I’ve got nothing against the Chronicle. I’ve enjoyed it for years. Granted, we generally Â only read it in 5 or 10-minute skim-bursts in the mornings, but I always enjoyed those sessions. Unfortunately, over the past few months, we’ve stopped the skimming too. The sad truth is that right now I’m looking across the room at a week-old stack of unopened newspapers on the kitchen table. We haven’t even taken the rubber bands off a week’s worth of great journalism.
So where has that time gone? Mornings are a whirlwind of pushups and smoothie making, combing the boy’s hair and packing his lunch, going over the day’s plans. And then there’s the morning email – it usually takes close to 45 minutes just to parse all the stuff that comes in overnight, every night. And part of that email time includes skimming the daily email digests I get from NY Times, Washington Post, and the LA Times. It’s not like I’m not getting any news. Just that my lifestyle lends itself so much better to reading news on the computer than in print.

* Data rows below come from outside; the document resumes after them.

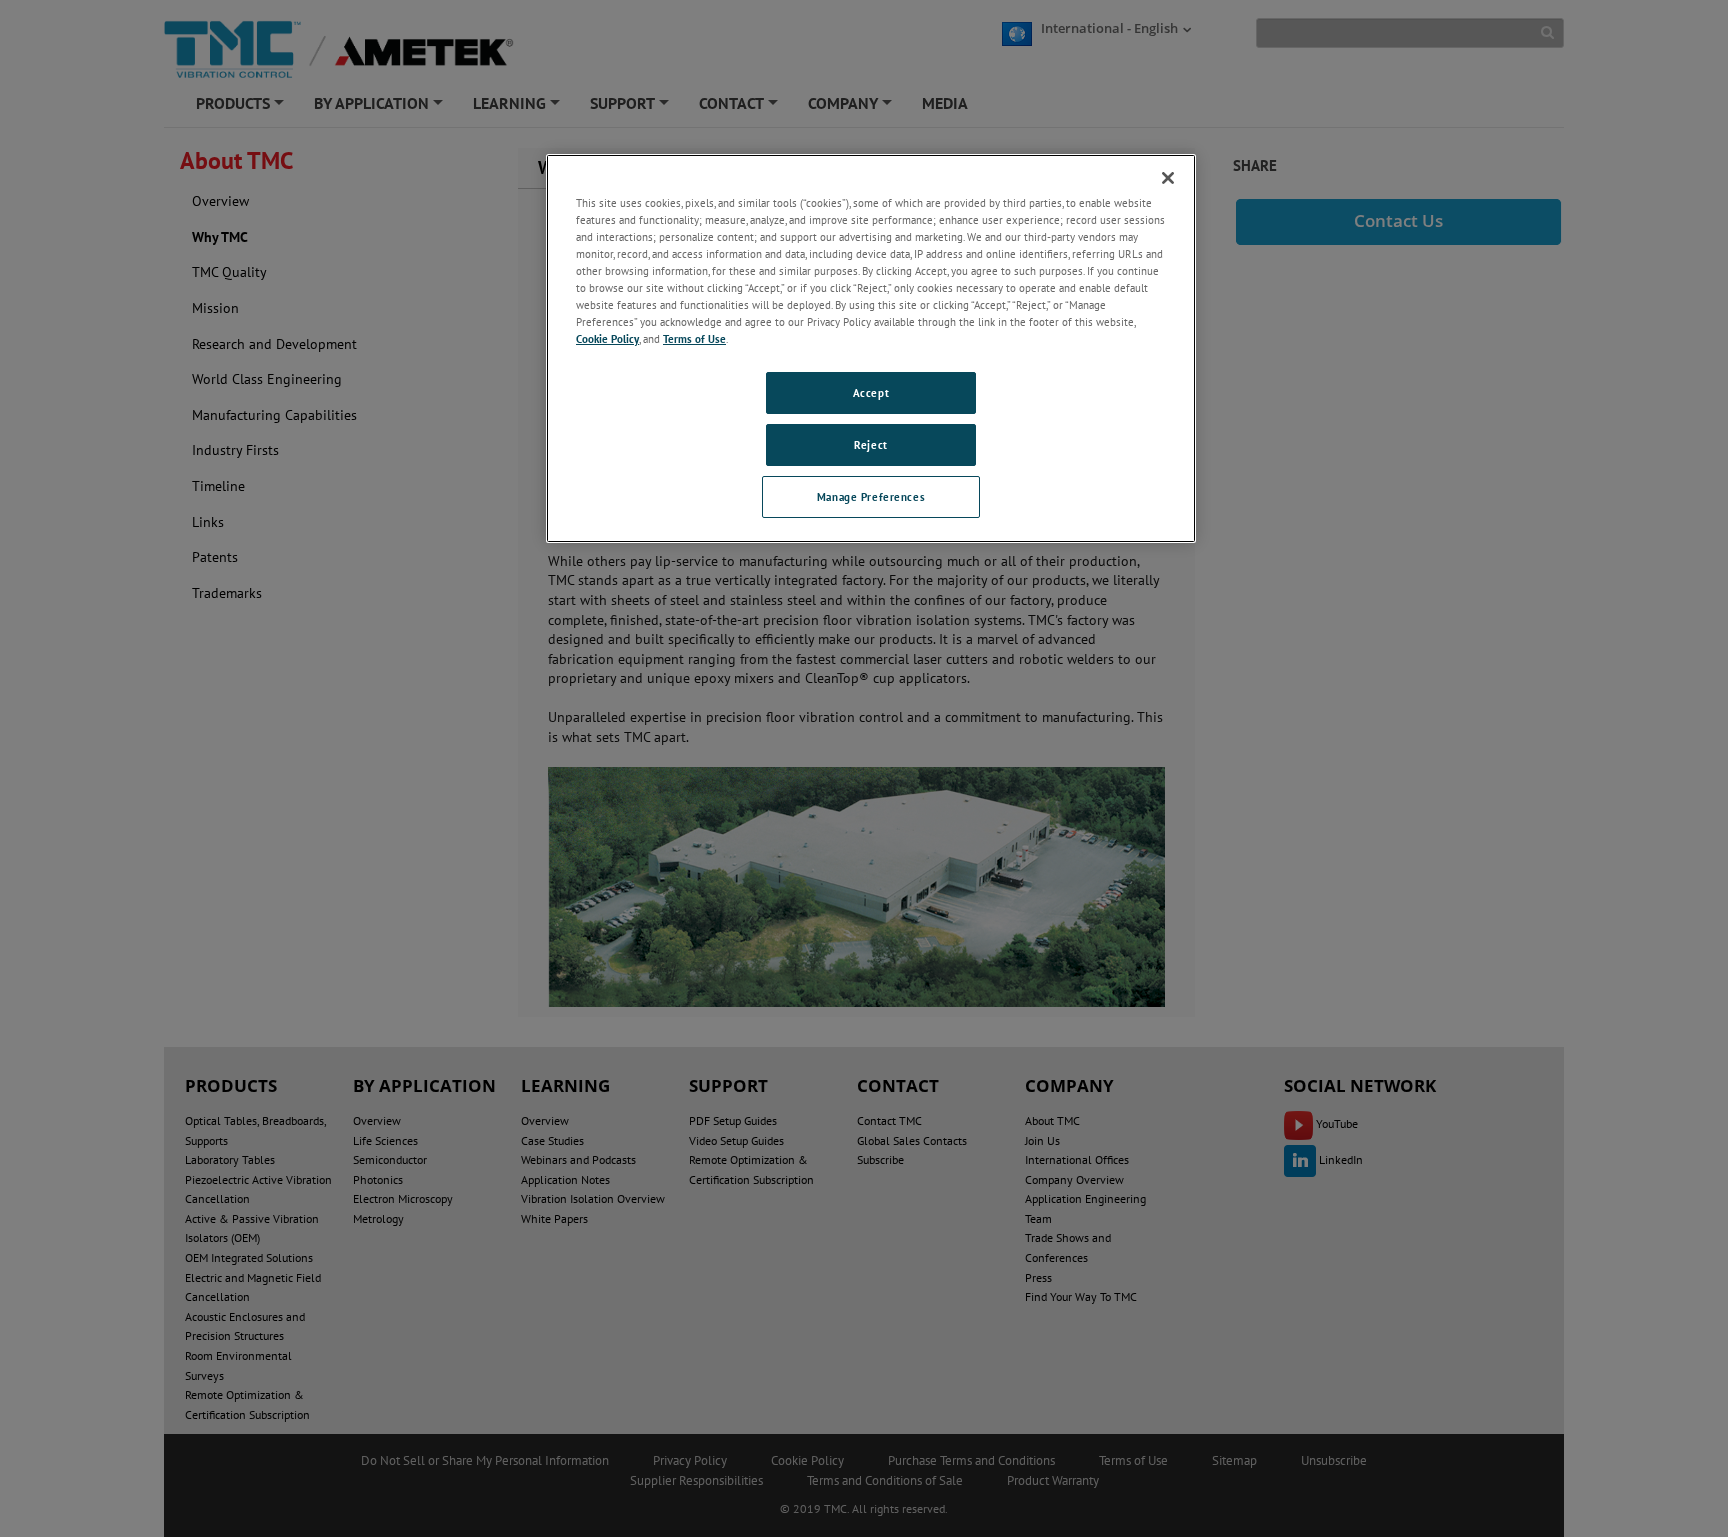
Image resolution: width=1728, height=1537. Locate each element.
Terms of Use (694, 338)
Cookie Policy (607, 338)
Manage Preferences (871, 496)
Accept (871, 392)
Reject (870, 444)
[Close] (1168, 178)
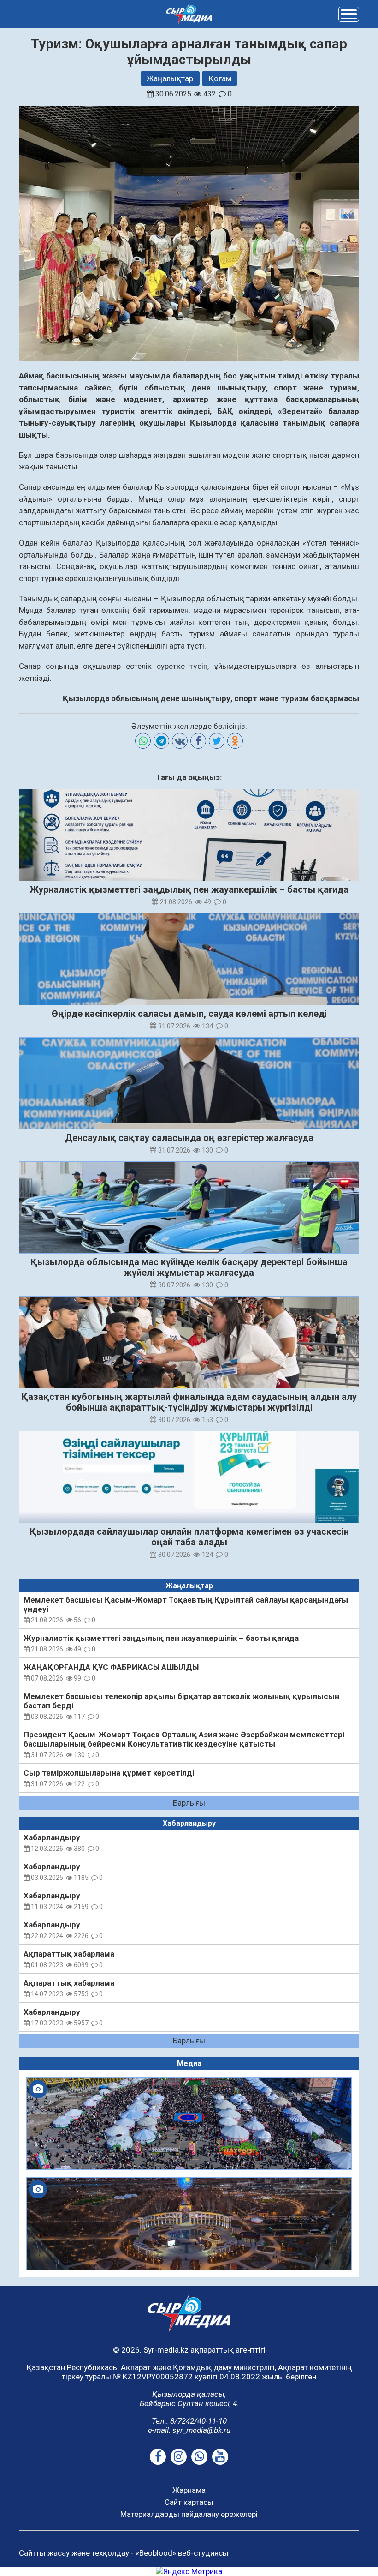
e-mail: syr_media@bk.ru (189, 2430)
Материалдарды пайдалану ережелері (189, 2514)
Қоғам (219, 78)
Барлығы (189, 1802)
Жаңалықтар (170, 78)
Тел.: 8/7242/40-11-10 (189, 2421)
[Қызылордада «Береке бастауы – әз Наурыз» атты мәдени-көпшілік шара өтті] (189, 2123)
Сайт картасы (189, 2502)
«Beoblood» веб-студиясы (182, 2553)
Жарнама (189, 2490)
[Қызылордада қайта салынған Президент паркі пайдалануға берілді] (189, 2223)
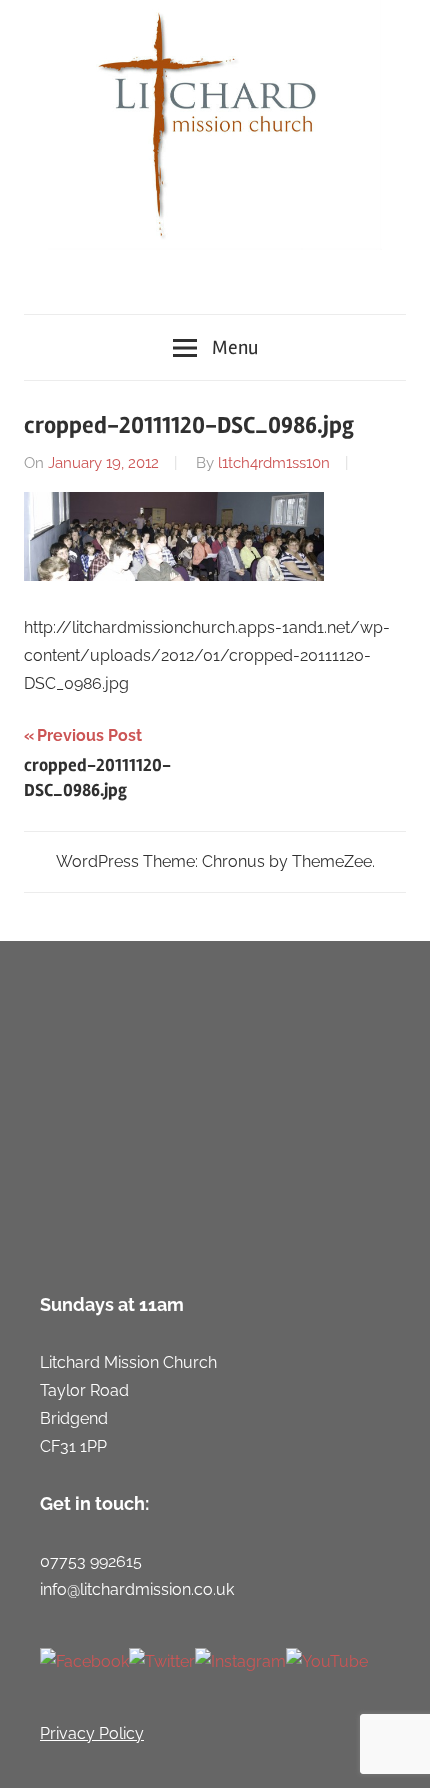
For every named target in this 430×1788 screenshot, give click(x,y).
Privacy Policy (92, 1733)
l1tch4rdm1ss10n (274, 463)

On top of that, my Twitter addiction has made a huge impact. Stories that really matter to me (rather than to the editors at the Chron) find their way to the top through the organic bubbling process of the hive mind. As much as I hate to admit it, I find that spending 15 minutes on Twitter is way more efficient at surfacing great daily reading than any single newspaper (and yes, some of the articles I end up reading will be at the web sites of mainstream media houses). In effect, I’m subscribed to the whole internet – why do I need a dead tree version of just one city’s paper?
Finally, there’s the iPad. We don’t own one – just borrowed one from work a few times. But from those tests, it became quickly apparent that the iPad could give us the best of both worlds. If we could replace all of our print subscriptions (oh yeah – there are five magazine subscriptions in this house that are also going mostly unread) with iPad versions, we’d feel less guilty about the wasted paper, have less clutter, and (ideally) pay much less. We’ll see how that plan pans out.
Chronicle – I love you and support you in principle. But it no longer makes sense to support you with our wallets. So long and thanks for the good times.